EXCERPTED TEXT:
===

Skip to content

Mixture model for event type induction over UDS annotations

Notifications You must be signed in to change notification settings

wgantt/event_type_induction

Repository files navigation

UDS Event Type Induction

This package contains code for a factor graph-based clustering model for joint learning of event, entity, role, and event-event relation types over the Universal Decompositional Semantics (UDS) 2.0 corpus. If you use either the data or the code, we kindly ask that you cite the following paper:

Gantt, William, Lelia Glass, and Aaron Steven White. 2021. Decomposing and Recomposing Event Structure. Transactions of the Association for Computational Linguistics.

The GitHub repository for the Decomp Toolkit can be found here. More information about UDS, as well all UDS data is available at decomp.io.

For all inquiries about the paper, the code, or the data, please contact Will Gantt (the first author) at wgantt.iv@gmail.com

Setup

Purpose

These setup instructions are aimed at enabling someone to reproduce results from the paper cited above. This code was developed while the Decomp Toolkit was undergoing substantial revisions, and, for this reason, unfortunately has subtle dependencies on an older version of the Toolkit, prior to the latest major release (0.2.0). If your primary interest is not in reproducing the results, but rather in using or building on the model for some other purpose, these instructions will likely be less helpful. In that case, please contact me (Will Gantt) at the email address above and I will be happy to help.

Environment Setup

This code was developed using Python 3.7.10 and should work with Python >= 3.7, although we have not tested it with versions other than 3.7.10. If you are a Conda user, the easiest way to get started is by creating a new Conda environment using the provided .yml file:

conda env create --file event_type_induction.yml
conda activate event_type_induction

Next, from a different directory, clone the decomp repository:

git clone git://github.com/decompositional-semantics-initiative/decomp.git

As mentioned above, the model code depends on an earlier version of this repository, so before going through the setup instructions for it, you must reset to an older commit, as follows:

git checkout c3c2e8cae8c4e46382fd1d08aae700e529ea4cee

This will put the decomp repo in a "detached HEAD" state, which is fine. Now you are prepared to run the decomp installation. For our purposes, you will want to follow the installation instructions for development that use setup.py. So from the decomp repo, run:

pip install --user --no-cache-dir -r ./requirements.txt
python setup.py develop

This version of the Toolkit that you have now installed also includes an early version of the UDS-EventStructure data. Unfortunately, this data differs slightly in format from the data that was used to obtain the results in the paper, and which is included in this repository. To ensure that the correct version is loaded, you must remove the version in the Toolkit. From the root of the decomp repo, type:

rm decomp/data/2.0/raw/sentence/annotations/event_structure*
rm decomp/data/2.0/raw/document/annotations/event_structure_mereology.zip

This completes the environment setup. You should now return to the root of the event_type_induction repo.

===

STATED TASK 1: Reproduce the passage of the event type induction README starting at "Gantt, William, Lelia" and ending at "available at decomp.io.", word for word.
STATED TASK 2:
For each statement below, state yes or no according to the event type induction README, and quote the words from it that decide the answer.
(a) The code has been tested with Python versions other than 3.7.10.
(b) The model code depends on the latest major release of the Decomp Toolkit.
(c) The early UDS-EventStructure data bundled with the installed Toolkit differs in format from the data used to obtain the results in the paper.
STATED TASK 3: According to the event type induction README, which version of Python was used to develop the code?

===

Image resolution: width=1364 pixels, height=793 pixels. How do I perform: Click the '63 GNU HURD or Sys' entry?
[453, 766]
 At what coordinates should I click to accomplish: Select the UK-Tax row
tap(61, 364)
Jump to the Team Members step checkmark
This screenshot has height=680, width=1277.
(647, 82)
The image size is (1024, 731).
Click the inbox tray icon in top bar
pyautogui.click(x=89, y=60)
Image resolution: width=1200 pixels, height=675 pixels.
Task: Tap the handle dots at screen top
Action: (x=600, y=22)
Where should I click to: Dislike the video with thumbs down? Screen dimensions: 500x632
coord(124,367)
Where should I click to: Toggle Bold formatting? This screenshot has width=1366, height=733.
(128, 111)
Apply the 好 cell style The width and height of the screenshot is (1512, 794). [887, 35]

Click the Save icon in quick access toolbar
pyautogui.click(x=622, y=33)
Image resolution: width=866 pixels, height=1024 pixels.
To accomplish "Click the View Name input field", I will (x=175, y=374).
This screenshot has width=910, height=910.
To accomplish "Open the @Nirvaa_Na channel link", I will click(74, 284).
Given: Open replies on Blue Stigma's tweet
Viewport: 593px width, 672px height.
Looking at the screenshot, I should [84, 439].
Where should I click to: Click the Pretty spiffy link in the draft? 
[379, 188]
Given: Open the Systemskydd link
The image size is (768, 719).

===

CORRECT RESULT 1:
Gantt, William, Lelia Glass, and Aaron Steven White. 2021. Decomposing and Recomposing Event Structure. Transactions of the Association for Computational Linguistics.

The GitHub repository for the Decomp Toolkit can be found here. More information about UDS, as well all UDS data is available at decomp.io.

CORRECT RESULT 2:
(a) No: "although we have not tested it with versions other than 3.7.10"
(b) No: "has subtle dependencies on an older version of the Toolkit, prior to the latest major release (0.2.0)"
(c) Yes: "this data differs slightly in format from the data that was used to obtain the results in the paper"

CORRECT RESULT 3: Python 3.7.10